Please output exactly the lines from the one containing "This screenshot has width=1568, height=762." through the end of the records below, leaving out any pictures.

===

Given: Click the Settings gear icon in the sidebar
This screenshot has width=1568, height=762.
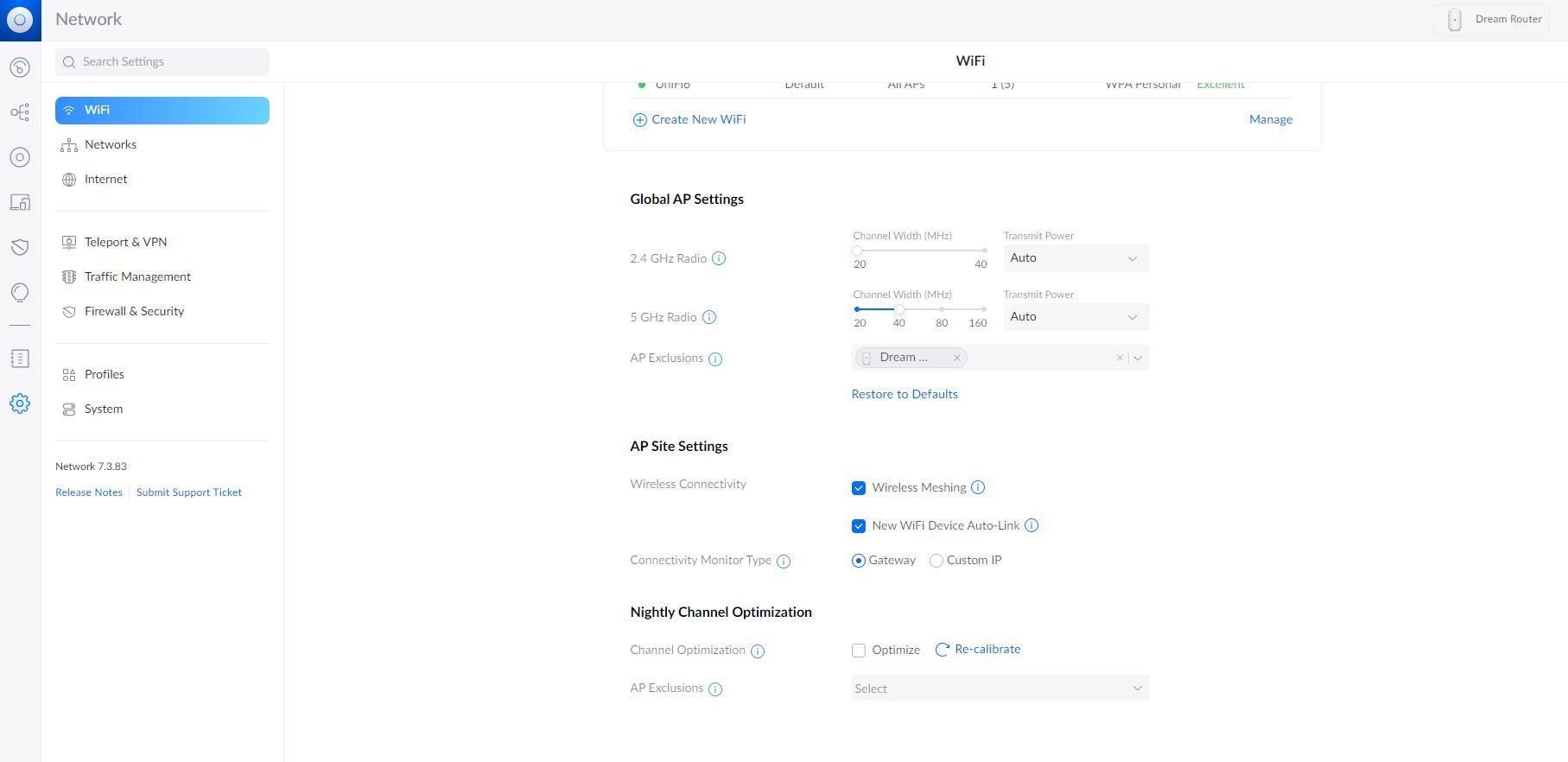Looking at the screenshot, I should [x=20, y=403].
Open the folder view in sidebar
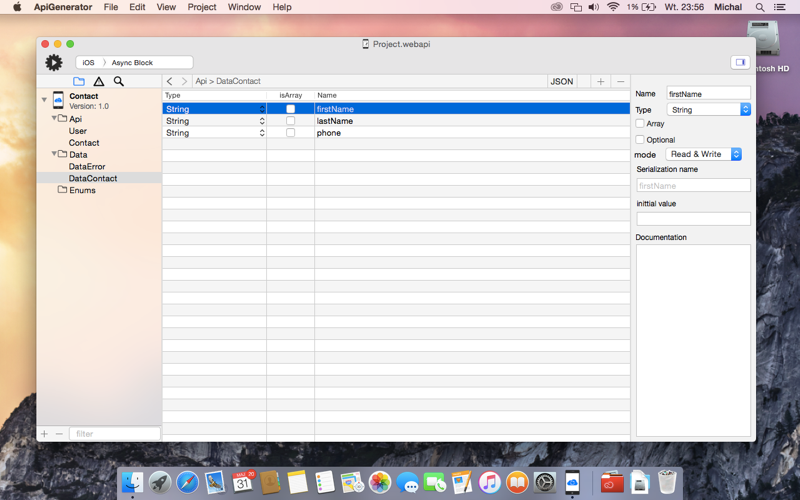The width and height of the screenshot is (800, 500). 79,81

===

__TASK ANSWER__:
This screenshot has width=1568, height=762.
Looking at the screenshot, I should [x=20, y=403].
Open the folder view in sidebar
The width and height of the screenshot is (800, 500). 79,81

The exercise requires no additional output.